Bernardo Moreira, crítico do deputado mineiro, diz que “tem de tudo“, desde “roubo do INSS“, passando pelo “Banco Master“, até “pastores pilantras” – ASSISTA
Postagem viral de Bernardo Moreira em 24/jan acusa marcha de Nikolas Ferreira de distrair de escândalo com Banco Master e INSS. Documentos da CPMI revelam telefone do deputado em contatos de Daniel Vorcaro. Rogério Correia denuncia laços com Igreja Lagoinha e pastores como André Valadão. Operação Carbono Oculto expõe fraudes; caminhada por Bolsonaro seria cortina de fumaça, segundo análises.
Brasília (DF) · 25 de janeiro de 2026
O deputado federal Nikolas Ferreira (PL-MG), conhecido por sua retórica conservadora, iniciou em 18 de janeiro uma caminhada de 240 quilômetros de Belo Horizonte a Brasília, chegando à capital em 24 de janeiro, sob o pretexto de clamar pela liberdade do ex-presidente Jair Bolsonaro.
Contudo, vozes críticas, amplificadas por uma postagem viral no X (antigo Twitter), alegam que o ato serve como cortina de fumaça para encobrir envolvimentos em um vasto esquema de corrupção.
O assessor de André Janones e crítico do parlamentar mineiro elenca um turbilhão de acusações que abala os corredores do poder em Brasília, em um panorama intricado de supostas irregularidades financeiras entrelaçadas com figuras proeminentes da política e da religião.
Em sua postagem na plataforma de microblog X, feita no sábado (24/jan), Bernardo Moreira, que também é analista de políticas públicas baseado em Brasília, gerou milhares de visualizações e interações. Nela, o assessor declara:
“Acorda, Brasil!

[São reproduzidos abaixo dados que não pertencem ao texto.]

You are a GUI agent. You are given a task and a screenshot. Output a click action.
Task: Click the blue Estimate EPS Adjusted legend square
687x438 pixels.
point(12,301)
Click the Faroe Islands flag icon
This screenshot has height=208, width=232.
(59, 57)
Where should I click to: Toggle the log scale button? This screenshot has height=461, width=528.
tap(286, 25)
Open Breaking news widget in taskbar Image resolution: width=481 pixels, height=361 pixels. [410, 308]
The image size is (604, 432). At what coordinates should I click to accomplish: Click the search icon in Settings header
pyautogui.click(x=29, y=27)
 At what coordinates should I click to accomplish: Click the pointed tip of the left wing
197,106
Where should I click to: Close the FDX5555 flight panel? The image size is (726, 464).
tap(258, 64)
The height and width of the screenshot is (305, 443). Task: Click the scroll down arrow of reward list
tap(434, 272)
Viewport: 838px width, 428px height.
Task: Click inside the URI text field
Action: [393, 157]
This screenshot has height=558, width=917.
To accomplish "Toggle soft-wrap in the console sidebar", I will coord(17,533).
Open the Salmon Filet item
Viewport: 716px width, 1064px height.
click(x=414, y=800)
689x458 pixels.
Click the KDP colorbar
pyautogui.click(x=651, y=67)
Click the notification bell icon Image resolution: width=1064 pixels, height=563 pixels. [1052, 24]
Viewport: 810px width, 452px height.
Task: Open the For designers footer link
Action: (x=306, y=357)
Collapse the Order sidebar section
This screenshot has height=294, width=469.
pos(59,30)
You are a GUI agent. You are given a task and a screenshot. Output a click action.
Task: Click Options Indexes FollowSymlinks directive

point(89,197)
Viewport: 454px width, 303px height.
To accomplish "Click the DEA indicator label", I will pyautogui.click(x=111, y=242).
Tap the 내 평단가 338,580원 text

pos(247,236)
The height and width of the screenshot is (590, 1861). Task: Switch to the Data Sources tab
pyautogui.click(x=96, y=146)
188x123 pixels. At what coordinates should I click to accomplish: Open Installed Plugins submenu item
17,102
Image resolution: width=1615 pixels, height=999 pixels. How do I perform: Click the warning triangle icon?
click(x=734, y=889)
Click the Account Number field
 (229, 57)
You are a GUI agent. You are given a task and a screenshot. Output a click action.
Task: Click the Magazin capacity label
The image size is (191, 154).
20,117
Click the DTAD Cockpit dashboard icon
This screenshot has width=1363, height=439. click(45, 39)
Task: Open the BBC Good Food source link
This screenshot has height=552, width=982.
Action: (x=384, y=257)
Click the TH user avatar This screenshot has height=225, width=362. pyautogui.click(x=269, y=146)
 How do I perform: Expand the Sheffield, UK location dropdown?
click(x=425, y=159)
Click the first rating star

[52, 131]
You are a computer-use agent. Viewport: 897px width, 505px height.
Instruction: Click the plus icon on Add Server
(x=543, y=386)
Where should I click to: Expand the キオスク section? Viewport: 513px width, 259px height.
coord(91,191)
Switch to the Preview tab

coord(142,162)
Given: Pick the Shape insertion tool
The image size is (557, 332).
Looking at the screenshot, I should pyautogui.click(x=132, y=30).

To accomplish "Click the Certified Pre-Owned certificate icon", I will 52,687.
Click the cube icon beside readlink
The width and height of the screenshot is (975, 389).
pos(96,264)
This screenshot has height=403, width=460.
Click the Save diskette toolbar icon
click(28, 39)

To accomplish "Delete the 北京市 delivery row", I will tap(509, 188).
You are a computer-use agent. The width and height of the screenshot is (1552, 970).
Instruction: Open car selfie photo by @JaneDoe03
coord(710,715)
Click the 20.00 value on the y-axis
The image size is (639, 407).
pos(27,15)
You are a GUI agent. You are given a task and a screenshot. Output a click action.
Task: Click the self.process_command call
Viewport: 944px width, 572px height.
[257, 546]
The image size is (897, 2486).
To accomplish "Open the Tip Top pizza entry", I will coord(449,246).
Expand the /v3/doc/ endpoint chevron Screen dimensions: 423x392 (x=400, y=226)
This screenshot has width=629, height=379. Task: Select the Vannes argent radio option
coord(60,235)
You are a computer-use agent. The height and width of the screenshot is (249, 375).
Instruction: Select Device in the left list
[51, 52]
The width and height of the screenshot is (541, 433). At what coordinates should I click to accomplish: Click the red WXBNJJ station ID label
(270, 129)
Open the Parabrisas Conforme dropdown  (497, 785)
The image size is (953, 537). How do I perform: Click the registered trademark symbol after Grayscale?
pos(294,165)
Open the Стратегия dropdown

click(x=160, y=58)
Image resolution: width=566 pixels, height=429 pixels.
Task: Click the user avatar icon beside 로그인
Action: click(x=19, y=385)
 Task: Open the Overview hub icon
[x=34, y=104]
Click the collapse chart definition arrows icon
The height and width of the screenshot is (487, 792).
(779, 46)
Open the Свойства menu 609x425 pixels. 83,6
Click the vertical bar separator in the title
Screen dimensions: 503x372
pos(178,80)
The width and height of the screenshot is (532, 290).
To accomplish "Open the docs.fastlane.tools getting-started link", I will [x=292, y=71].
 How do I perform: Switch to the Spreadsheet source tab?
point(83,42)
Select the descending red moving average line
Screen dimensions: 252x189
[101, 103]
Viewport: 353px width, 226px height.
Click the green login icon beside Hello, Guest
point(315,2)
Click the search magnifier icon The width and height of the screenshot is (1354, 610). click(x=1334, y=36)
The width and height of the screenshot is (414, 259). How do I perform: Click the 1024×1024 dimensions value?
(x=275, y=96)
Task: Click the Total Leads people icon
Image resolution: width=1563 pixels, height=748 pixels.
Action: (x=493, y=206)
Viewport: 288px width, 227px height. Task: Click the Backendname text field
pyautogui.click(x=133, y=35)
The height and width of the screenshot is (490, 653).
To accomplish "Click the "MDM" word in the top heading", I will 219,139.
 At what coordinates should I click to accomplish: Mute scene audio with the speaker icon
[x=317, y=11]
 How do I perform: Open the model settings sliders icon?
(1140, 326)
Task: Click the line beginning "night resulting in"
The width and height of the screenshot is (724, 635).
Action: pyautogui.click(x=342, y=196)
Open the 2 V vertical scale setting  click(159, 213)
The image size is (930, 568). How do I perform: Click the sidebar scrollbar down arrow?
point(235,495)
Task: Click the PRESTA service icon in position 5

A marcha de Nikolas Ferreira é uma MENTIRA, tudo feito para livrar o rabo de CORRUPTOS”, prometendo explicar conexões com “roubo do INSS, Banco Master, pastores pilantras“.
O vídeo anexado destrincha alegações de que a mobilização distrairia da pressão sobre o escândalo do Banco Master, conforme ecoado por Renan Santos, fundador do MBL e pré-candidato à presidência por seu novo partido ligado ao movimento, em entrevista veiculada no YouTube.
Documentos da Comissão Parlamentar Mista de Inquérito (CPMI) do INSS, obtidos e analisados por veículos de imprensa, revelam que o número de telefone de Ferreira aparece nos contatos do WhatsApp Business de Daniel Vorcaro, presidente do Banco Master.
Essa ligação, destacada em reportagem do Correio Braziliense amplia suspeitas de uma rede político-financeira, cujas evidências são corroboradas pelo homólogo de Nikolas Ferreira e também mineiro Rogério Correia.
Correia trouxe à tona, em entrevista à Revista Fórum, conexões entre a Igreja Batista da Lagoinha, o Banco Master, Ferreira e o INSS. O petista detalha como pastores, incluindo André Valadão – aliado próximo de Ferreira –, estariam implicados em uma teia de fraudes previdenciárias.
“Está tudo conectado e não para por aí”, adverte Correia, referindo-se à Operação Carbono Oculto, que desvendou irregularidades no banco, conforme vídeo analítico no Instagram de Bella Gonçalves.
Essa narrativa ganha contornos dramáticos com análises independentes, como o conteúdo do canal Galãs Feios no YouTube, que argumenta que a “caminhada patética” de Ferreira visa ofuscar laços entre igrejas evangélicas e o esquema.
Fontes como uma publicação no Facebook repercutem desmascaramentos rápidos, onde o deputado Pedro Campos desmonta a marcha em minutos, reforçando o viés distrativo.
Enquanto Ferreira atrai multidões com discursos inflamados, as investigações prosseguem, com a Polícia Federal e o Ministério Público escrutinando transações que podem envolver bilhões em empréstimos indevidos.
Esse imbróglio não apenas questiona a integridade de atores chave, mas também testa os limites da accountability em um país ainda convalescente de polarizações passadas.
Até 25 de janeiro, não surgiram despachos oficiais da CPMI ou respostas formais de Ferreira ao escândalo.
Desenvolvimentos, como possíveis audiências ou novas denúncias, serão monitorados, com cobertura detalhada em atualizações futuras.